Милый Модя, второе представление «Черевичек» было более гладкое и ровное, чем первое. Крутикова была не в голосе, но все-таки она лучше Святловской. Публика сначала держала себя довольно холодно, но постепенно воодушевлялась, и, в конце концов, крика и шума оказалось вполне достаточно. Мне дирижировать было гораздо труднее, чем в первый раз: по временам даже находил страх, ужас и чувство, что вот-вот, сейчас не в силах буду махать больше. Однако же, никто этого не заметил. Объясняю себе это тем, что я вообще слишком уже утомлен всеми впечатлениями, испытанными в последнее время. Пора домой! Ох, как пора! Сердце ноет и приятно замирает, как только вспомню, что скоро буду один в деревне. Пробовал хоть немножко «Чародейкой» заняться, но почти ничего не
[142]
сделал. Слышал два раза д’Альбера. Превосходный, гениальный пианист!
№ 2265. К М. Чайковскому.
Майданово. 29 января 1887 г.
Сегодня вернулся в Майданово, милый Модя, и ты можешь себе представить, как мне здесь приятно после всего пережитого в Москве. 3-е представление прошло тоже совершенно благополучно. Опять, как в первые два раза, я вначале безумно боялся, а потом скоро успокоился, и уверенности, как говорят, больше было. Нисколько не заблуждаюсь насчет того, что опера пока скорее интересует, чем нравится. Публика, вначале особенно, недоумевает и относится, в сущности, холодно — но чем дальше, тем более воодушевленно, и 4-е действие проходит всякий раз восторженно. Мне кажется, что «Черевички», как и «Онегин», будут проходить не особенно шумно, но мало-помалу и эту оперу полюбят. По любви, которую я сам к ней питаю, я знаю наверное, что и публика когда-нибудь ее полюбит.

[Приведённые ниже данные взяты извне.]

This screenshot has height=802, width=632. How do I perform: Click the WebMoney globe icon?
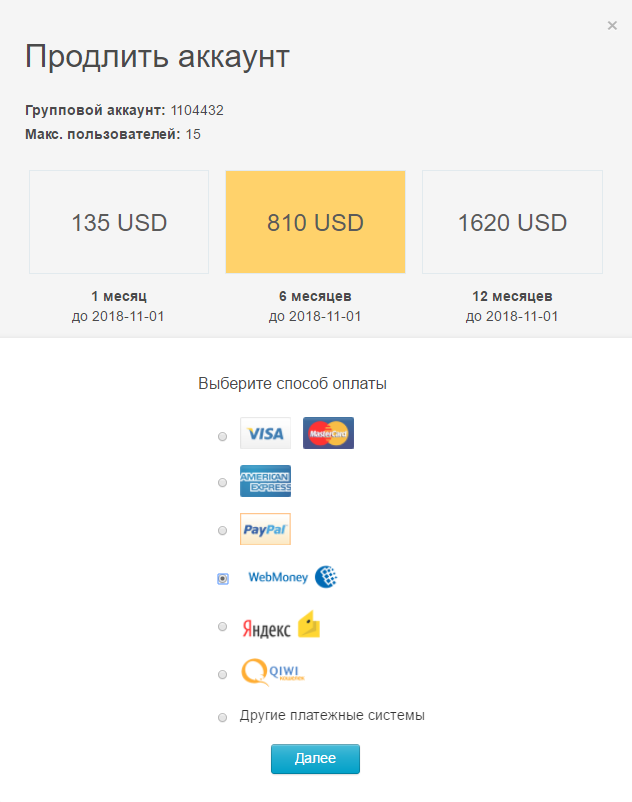[x=326, y=577]
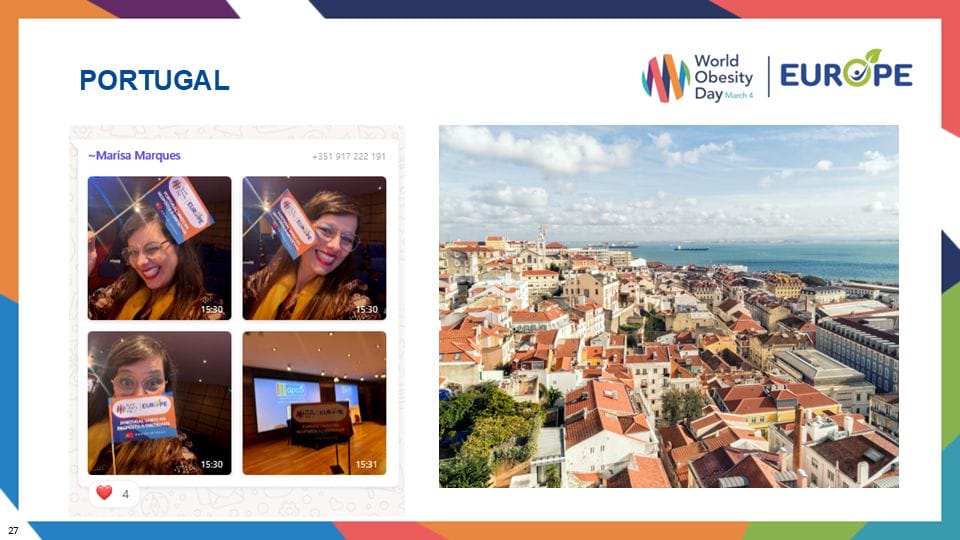The image size is (960, 540).
Task: Click the 15:31 timestamp on stage photo
Action: coord(366,465)
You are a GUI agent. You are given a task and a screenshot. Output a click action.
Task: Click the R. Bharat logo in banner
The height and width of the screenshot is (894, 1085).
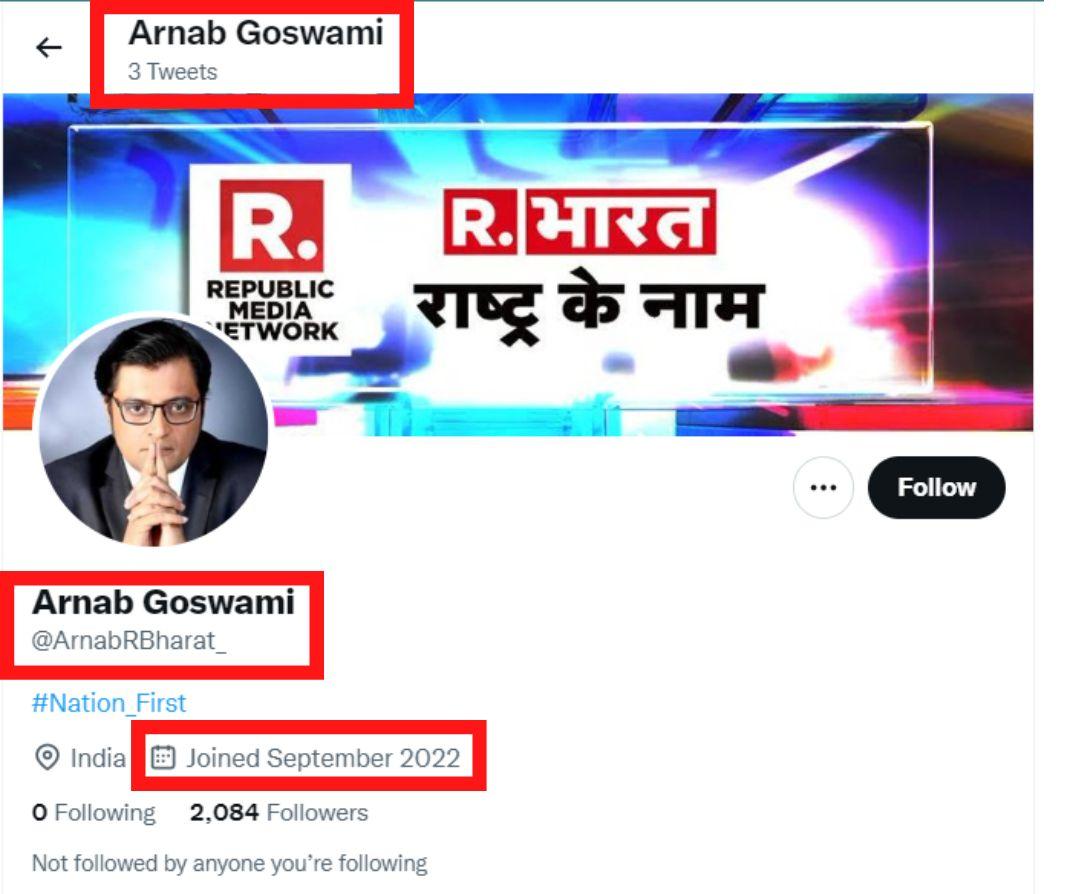click(579, 221)
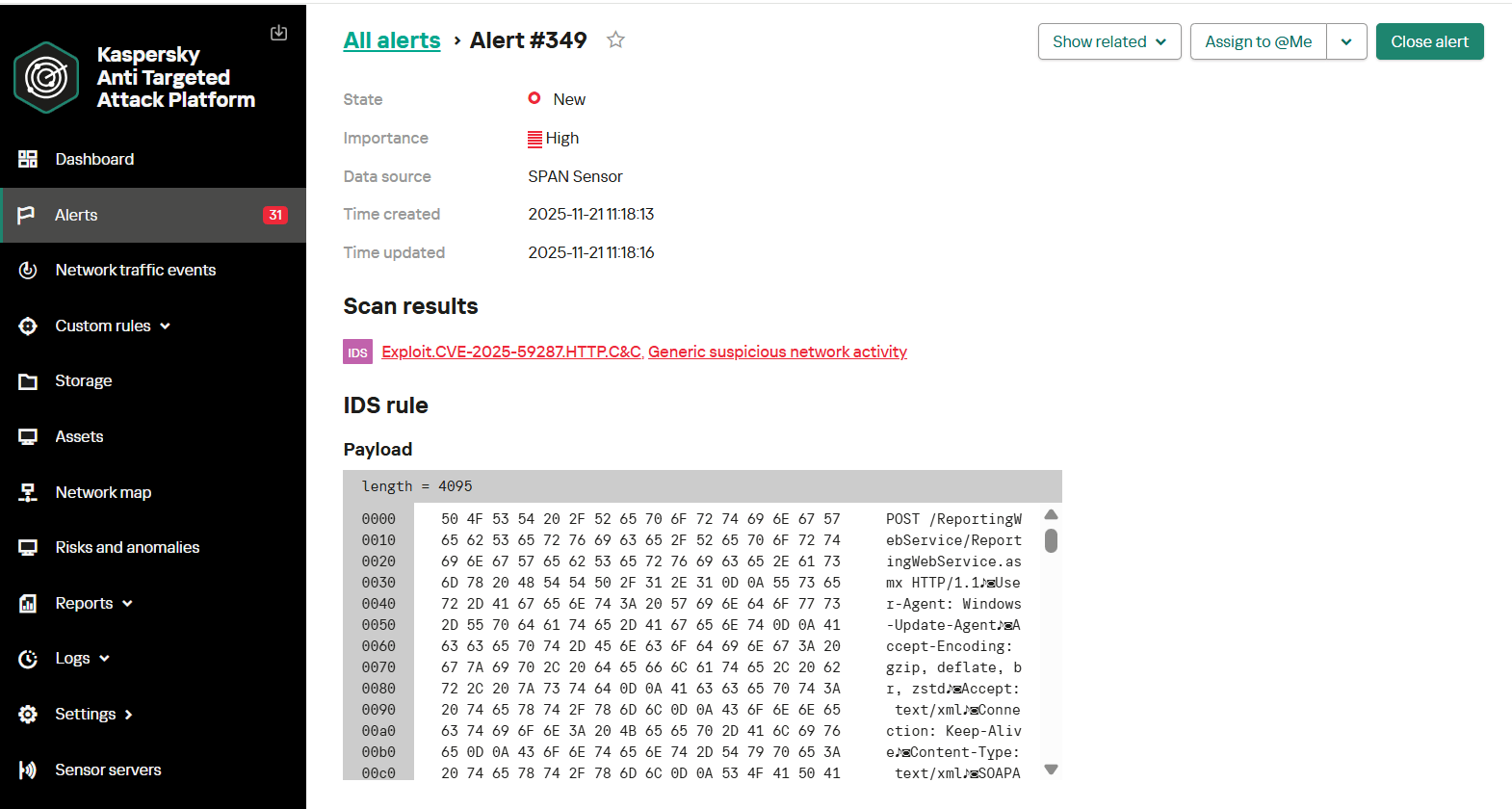Open the assign options dropdown arrow
Viewport: 1512px width, 809px height.
coord(1346,41)
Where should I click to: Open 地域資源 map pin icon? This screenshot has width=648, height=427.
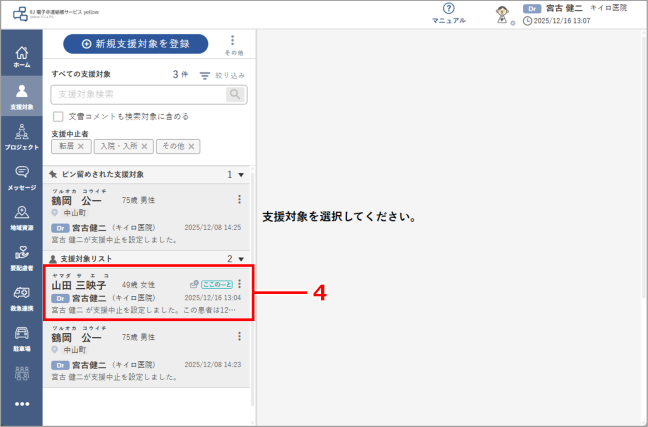click(x=21, y=218)
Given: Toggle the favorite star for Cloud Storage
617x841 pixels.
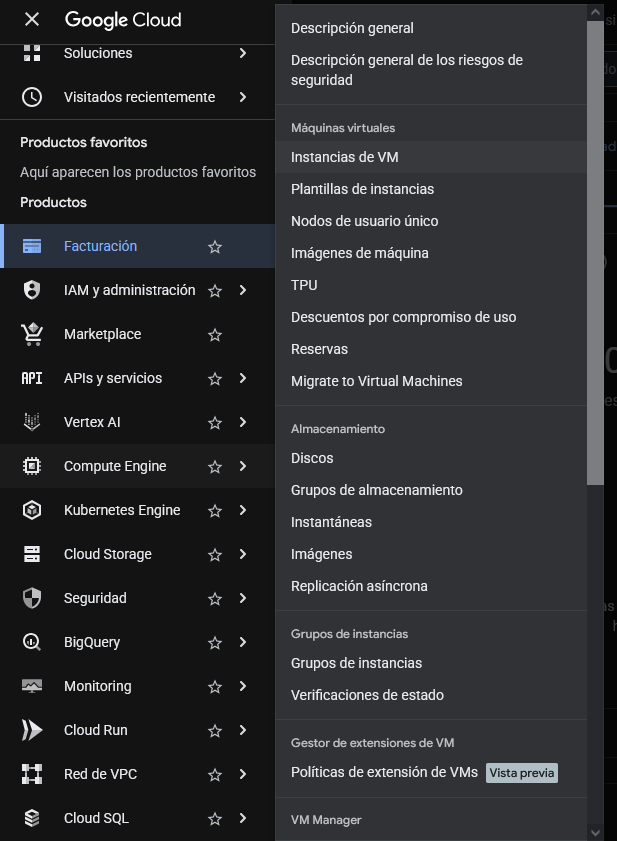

Я получил приглашение от филармонического общества (петербургского) дирижировать концертом из моих сочинений постом. Представь, что я, кажется, приму предложение. Уж если я не осрамился в опере, то подавно можно надеяться, что и в концерте не осрамлюсь.
Опубл.: Чайковский М. Жизнь П.И. Чайковского. М.: Алгоритм, 1997. С. 134-142.
[1] Петр Ильич вместе со мной в этот раз остановился в доме Н. Ф. фон Мекк, на Мясницкой.